§ **What the task requires**
Reproduce every one of the records below word for word, leaving nothing out.

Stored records
----------------

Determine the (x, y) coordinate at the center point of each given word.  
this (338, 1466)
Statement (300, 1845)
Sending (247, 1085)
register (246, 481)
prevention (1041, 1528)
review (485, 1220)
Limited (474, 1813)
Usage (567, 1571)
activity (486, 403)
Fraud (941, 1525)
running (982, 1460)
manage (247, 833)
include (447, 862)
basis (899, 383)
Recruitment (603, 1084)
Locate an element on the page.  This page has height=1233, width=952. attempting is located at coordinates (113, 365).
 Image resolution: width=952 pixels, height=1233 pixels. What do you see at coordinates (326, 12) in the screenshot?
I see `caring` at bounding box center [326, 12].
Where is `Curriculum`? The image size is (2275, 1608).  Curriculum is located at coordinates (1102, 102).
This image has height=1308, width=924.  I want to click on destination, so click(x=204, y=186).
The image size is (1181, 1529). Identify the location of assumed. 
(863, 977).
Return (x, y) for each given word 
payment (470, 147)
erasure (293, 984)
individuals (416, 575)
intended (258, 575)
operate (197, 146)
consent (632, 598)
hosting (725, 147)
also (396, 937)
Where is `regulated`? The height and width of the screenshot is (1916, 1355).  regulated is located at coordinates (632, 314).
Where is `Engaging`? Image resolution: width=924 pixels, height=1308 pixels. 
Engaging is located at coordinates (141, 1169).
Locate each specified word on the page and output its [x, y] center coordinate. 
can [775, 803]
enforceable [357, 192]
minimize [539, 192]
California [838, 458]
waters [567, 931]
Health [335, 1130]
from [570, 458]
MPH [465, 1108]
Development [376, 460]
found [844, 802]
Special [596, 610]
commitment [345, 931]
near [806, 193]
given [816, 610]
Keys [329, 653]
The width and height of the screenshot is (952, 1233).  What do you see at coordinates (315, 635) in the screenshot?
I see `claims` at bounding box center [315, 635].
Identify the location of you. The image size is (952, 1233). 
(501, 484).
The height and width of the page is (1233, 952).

----------------

§ **Exercise response**
Determine the (x, y) coordinate at the center point of each given word.  
this (338, 1466)
Statement (300, 1845)
Sending (247, 1085)
register (246, 481)
prevention (1041, 1528)
review (485, 1220)
Limited (474, 1813)
Usage (567, 1571)
activity (486, 403)
Fraud (941, 1525)
running (982, 1460)
manage (247, 833)
include (447, 862)
basis (899, 383)
Recruitment (603, 1084)
Locate an element on the page.  This page has height=1233, width=952. attempting is located at coordinates (113, 365).
 Image resolution: width=952 pixels, height=1233 pixels. What do you see at coordinates (326, 12) in the screenshot?
I see `caring` at bounding box center [326, 12].
Where is `Curriculum`? The image size is (2275, 1608).  Curriculum is located at coordinates (1102, 102).
This image has height=1308, width=924.  I want to click on destination, so click(x=204, y=186).
The image size is (1181, 1529). Identify the location of assumed. 
(863, 977).
Return (x, y) for each given word 
payment (470, 147)
erasure (293, 984)
individuals (416, 575)
intended (258, 575)
operate (197, 146)
consent (632, 598)
hosting (725, 147)
also (396, 937)
Where is `regulated`? The height and width of the screenshot is (1916, 1355).  regulated is located at coordinates (632, 314).
Where is `Engaging`? Image resolution: width=924 pixels, height=1308 pixels. 
Engaging is located at coordinates (141, 1169).
Locate each specified word on the page and output its [x, y] center coordinate. 
can [775, 803]
enforceable [357, 192]
minimize [539, 192]
California [838, 458]
waters [567, 931]
Health [335, 1130]
from [570, 458]
MPH [465, 1108]
Development [376, 460]
found [844, 802]
Special [596, 610]
commitment [345, 931]
near [806, 193]
given [816, 610]
Keys [329, 653]
The width and height of the screenshot is (952, 1233).  What do you see at coordinates (315, 635) in the screenshot?
I see `claims` at bounding box center [315, 635].
Identify the location of you. The image size is (952, 1233). 
(501, 484).
The height and width of the page is (1233, 952).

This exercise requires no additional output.